Thursday, November 6, 2008

Urquiola & Verhoogen on Tainted RDD

After a bit of a hiatus from blogging, we're back, pointing you to some great research on tainted regression discontinuity designs (RDDs) presented by Eric Verhoogen today at the quantitative political science seminar (paper linked here). The paper looks at RDDs that use class size cut-offs as the basis for identifying the effects of class size on student performance. In many settings, when a class reaches such a cut-off (e.g. 45 students in a classroom), it is somehow mandated to add a new class-room, thus creating a discontinuous decrease in class sizes relative to schools with classes just below the cap. For example, if the 45-student cut-off is rigid, then when the school reaches 46 students, it has to add a class; if it evenly divides students between the (now) two classes, class size falls to 23 per class. So long as no other important factors change discontinuously at the cut-off, then we can compare the class with 45 students to those with the 23 students to identify the effects of class size.
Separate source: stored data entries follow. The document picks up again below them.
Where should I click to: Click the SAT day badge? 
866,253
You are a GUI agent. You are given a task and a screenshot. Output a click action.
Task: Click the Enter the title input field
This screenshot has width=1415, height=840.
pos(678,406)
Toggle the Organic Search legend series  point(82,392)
At least, that's what a naive interpretation of such cut-offs imply. Urquiola and Verhoogen show that things are not so simple. They model interactions between schools and households. As they write in the abstract, they find that
[S]chools at the class-size cap [in this case, a maximum of 45 students] adjust prices (or enrollments) to avoid adding an additional classroom, which generates discontinuities in the relationship between enrollment and household characteristics, violating the assumptions underlying regression-discontinuity research designs.
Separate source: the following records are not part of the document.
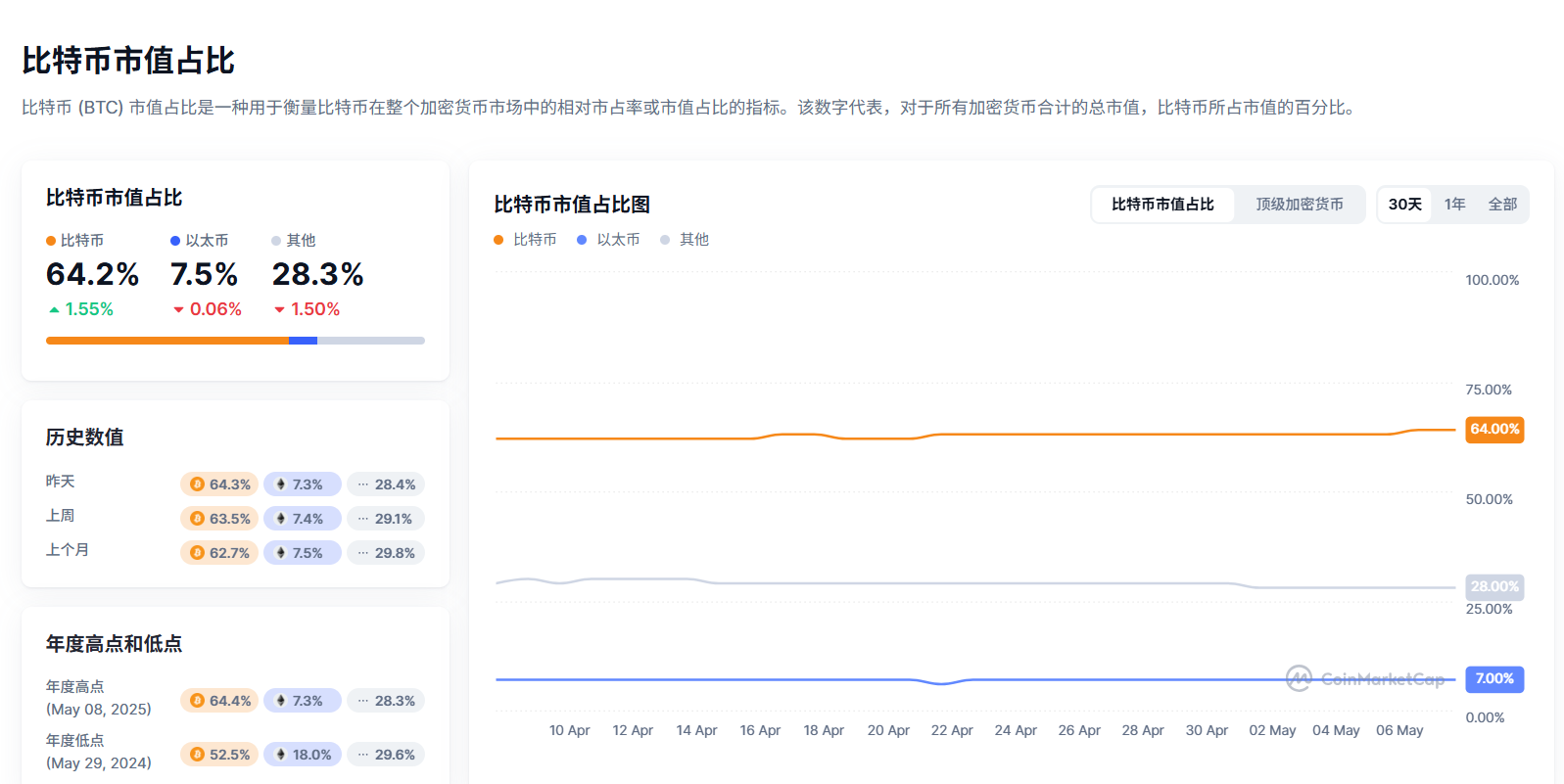The image size is (1564, 784).
Task: Toggle the 比特币 series in chart legend
Action: [x=526, y=240]
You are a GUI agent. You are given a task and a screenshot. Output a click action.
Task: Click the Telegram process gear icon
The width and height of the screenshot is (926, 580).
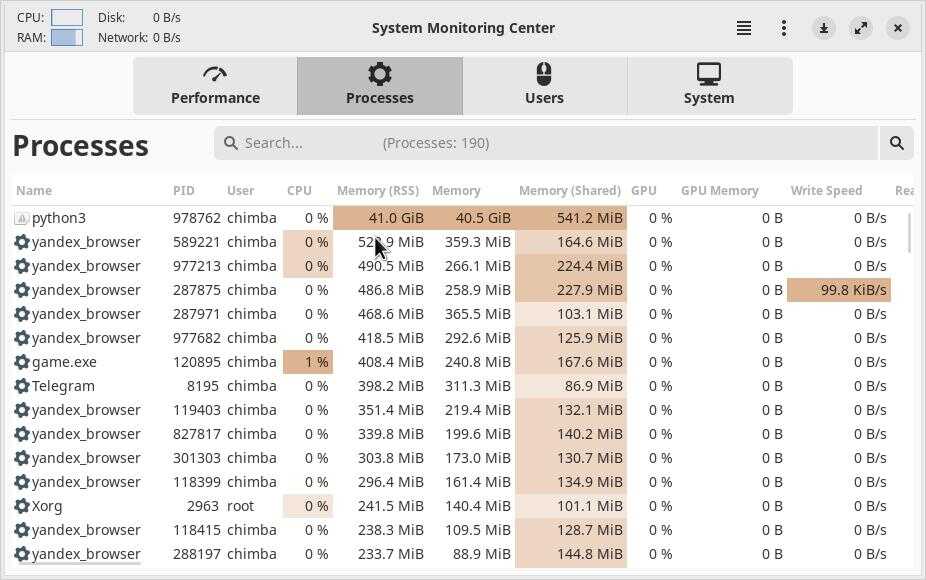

Some schools will try to find ways to avoid crossing the 45 student threshold, others will not, and these choices are correlated with things like the socio-economic status of the communities that the schools serve and the schools' quality, both of which affect the ability of schools to attract more students to compensate for the need to add new classrooms. They are also correlated with student performance, spoiling the RDD.

The upshot for others using RDDs is that behavior near the RDD cut-offs and relevant to the outcomes being studied may involve discontinuities that spoil the design. Clearly researchers using RDD should use whatever data they have to study whether other discontinuities exist near the cut-offs.

Nonetheless, there is something funny going on in the paper. Urquiola and Verhoogen use a model to explain why things like the socio-economic status of households and school quality will vary discontinuously at the cut-offs. But of course, one could probably use less formal reasoning to come to such hypotheses, and then test that with the data. The model seems like overkill in exposing something that is pretty obvious (although hindsight is always 20-20!). So I wonder, rather than using the model to just expose the potential taint that is pretty obvious without the model, why wouldn't we use the model to actually correct our estimation procedure and obtain our "best guess" estimate? It seems that would be carrying a Heckman-type approach to its logical conclusion. But maybe we just don't have that much faith in our models?